Antonin tilted his hand a little to look at the permanent ink, like he needed reminding that it was there. "Once upon a time," he said wryly, switching the glass to his other hand so he could put the one in question in his trouser pocket.
Thud, thud, went her heart. She could feel her pulse in her neck. "What changed?"
"The loss of good friends," he answered, a darkness flitting across his green eyes.
Her hand itched to reach out to him, to place it on his forearm and comfort him. His eyes dropped to her hand as she flexed her fingers. "You can't say you didn't know what would happen," she said sharply, to force his attention back to her face.
His eyes lit up in amusement without even a grin to go with it. "I was warned once or twice by an old friend," he admitted.
"We were never friends." She finished her drink. "I was besotted with you and you were cruel."
Antonin tilted his head, an unspoken apology lingering in his gaze.
Thud, thud.
"Not that it matters now. You went your way and I went mine."
"How are you?" he asked, like they were still on the pleasantries of the conversation.
"Bored and tired," she lied, putting her empty glass down on a nearby table.
A hand landed on her forearm as she let go of the glass. His fingers gripped gently as he pulled her to look back at him. "I was never good enough for you. You deserved the world."
Marlene shifted on her feet, her shoulders dropped as an unexpected invisible weight left her. "Ant," she said through a sigh, "I didn't want the world. I only wanted you. Just you."
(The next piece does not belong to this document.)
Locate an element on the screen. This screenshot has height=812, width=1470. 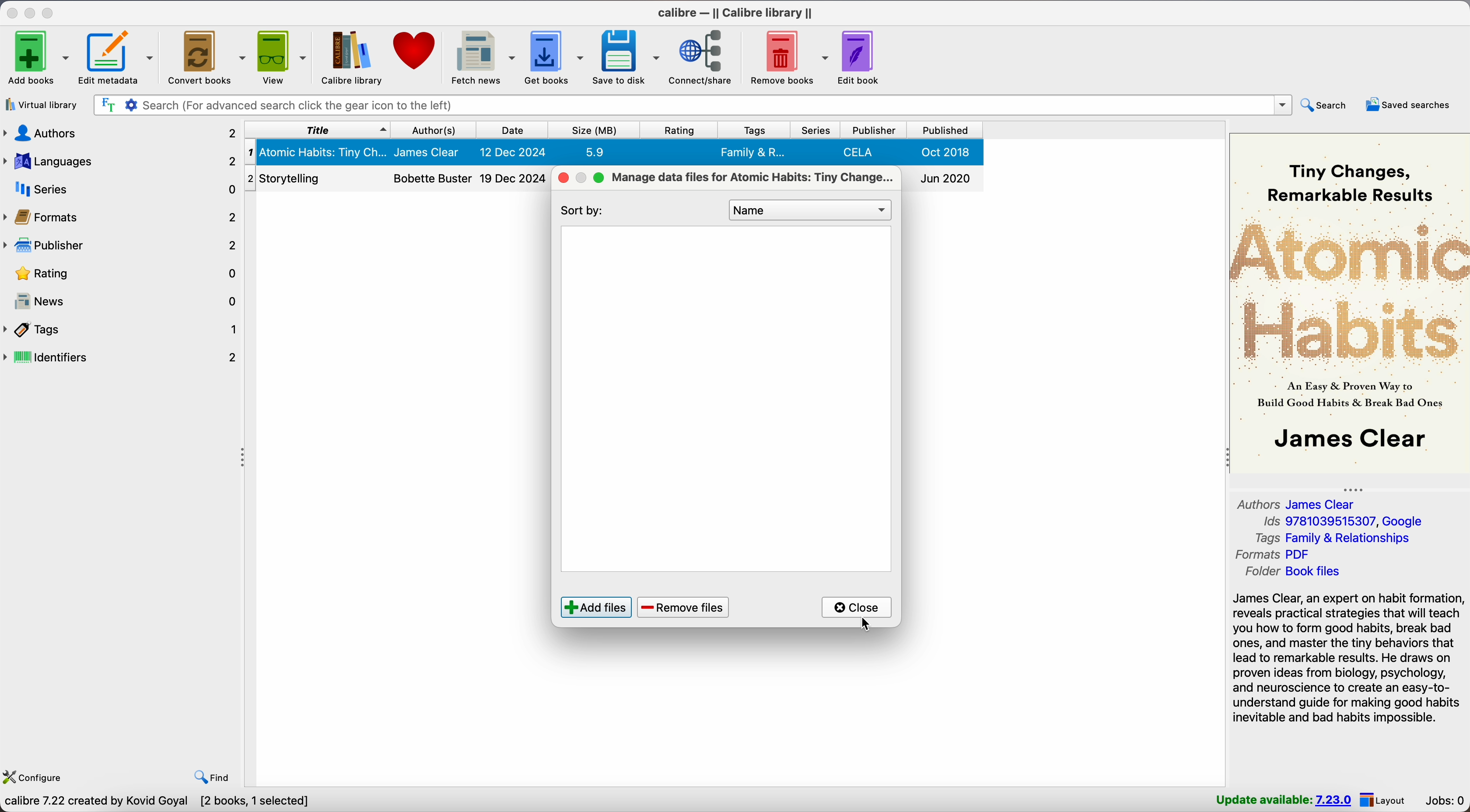
edit book is located at coordinates (862, 59).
Reluctantly, she pulled her arm from his grasp, not sure how she managed to find the willpower to do it. She put one foot in front of the other and she left the party.
Antonin didn't follow.
Now
Marlene paced her room, her plush carpet barely dulling the sound of her bare heels stomping down with each step. She would fling her arm out in exasperation every so often, a shrill question shriekring in her brain: why him?
Her nerves had never truly settled since he'd touched her and every few minutes she would convince herself she could still smell his aftershave, even though she'd showered when she got home and herdress was now in the washing basket. But it wasn't this that kept her awake, that kept her striding back and forth in front of her large bay window. It was one thought, a prayer to a god she didn't believe in.
Please don't be with someone.
Marlene could live with the idea of never seeing him, but she could never live with the idea that he would settle down with anyone but her.
Then she stopped moving, frowning as she realised what she'd never wanted to admit. Her heart wasn't attempting to make Antonin the rebound – it was Sirius who had been the rebound. Yes, she had been with him on and off for four years, but her thoughts had always repeatedly wandered back to Antonin. More so when a rumour had found her.
Please don't be with someone, she pleaded silently into the early hours of the morning. Her heart almost ached with the need.
A light tap came at her window as she started her pacing again. She rounded on the window, her hands up ready to fight whomever was there, which was ridiculous as she was on the second floor. The tap happened again and she realised it was a small stone.
When she looked out of her window, she found Antonin standing in her front garden, arm raised to throw another stone and still in his dark grey suit from earlier.
The small shrug and half-smile he gave her, the streetlight behind him highlighting his sharp cheekbones, was all Marlene needed to know her pleas hadn't been unheard.